YOUR ASSIGNMENT -> Exactly the lines from the one with "Task: Click the" through the end of the records below are needed, minus any pictures.

[Collected data]
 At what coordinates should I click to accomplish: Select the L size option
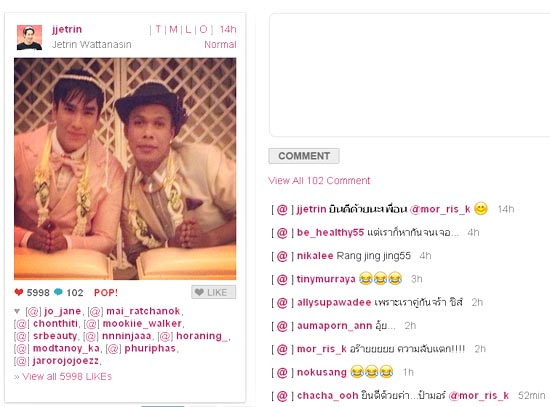[x=188, y=29]

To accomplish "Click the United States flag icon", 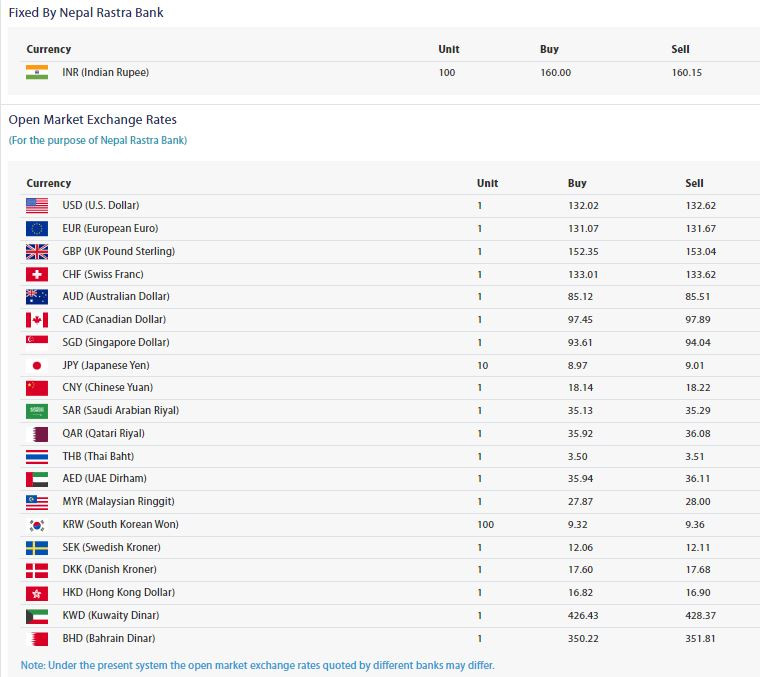I will click(x=37, y=206).
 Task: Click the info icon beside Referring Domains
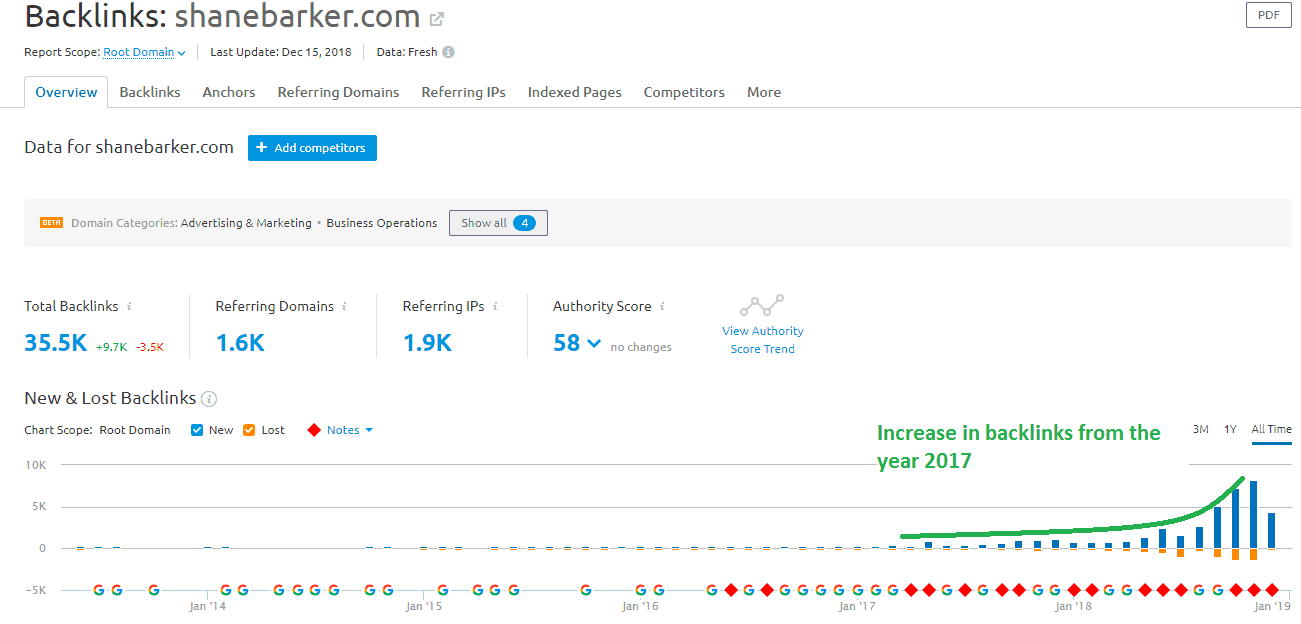[345, 307]
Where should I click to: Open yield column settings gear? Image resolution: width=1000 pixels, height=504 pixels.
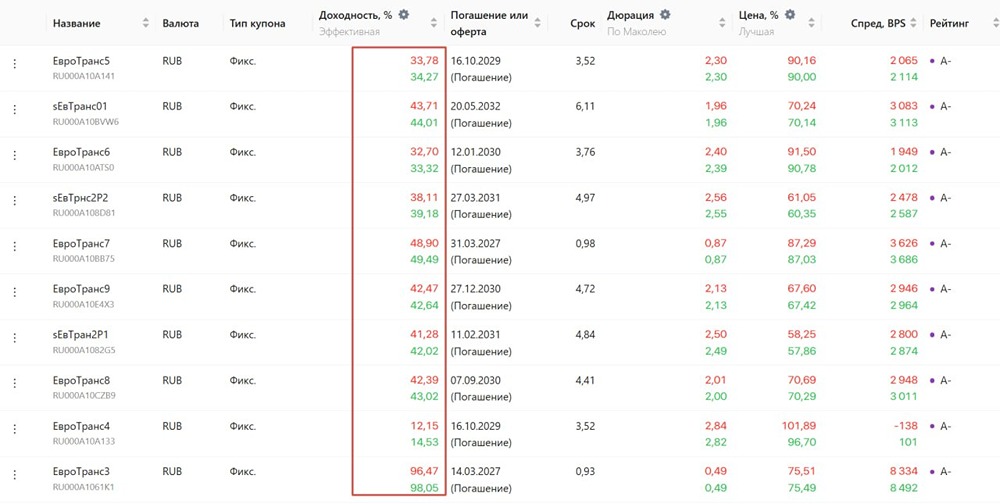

FINISHED EXERCISE ->
 Task: Click the info icon beside Referring Domains
[345, 307]
Where should I click to: Open yield column settings gear? Image resolution: width=1000 pixels, height=504 pixels.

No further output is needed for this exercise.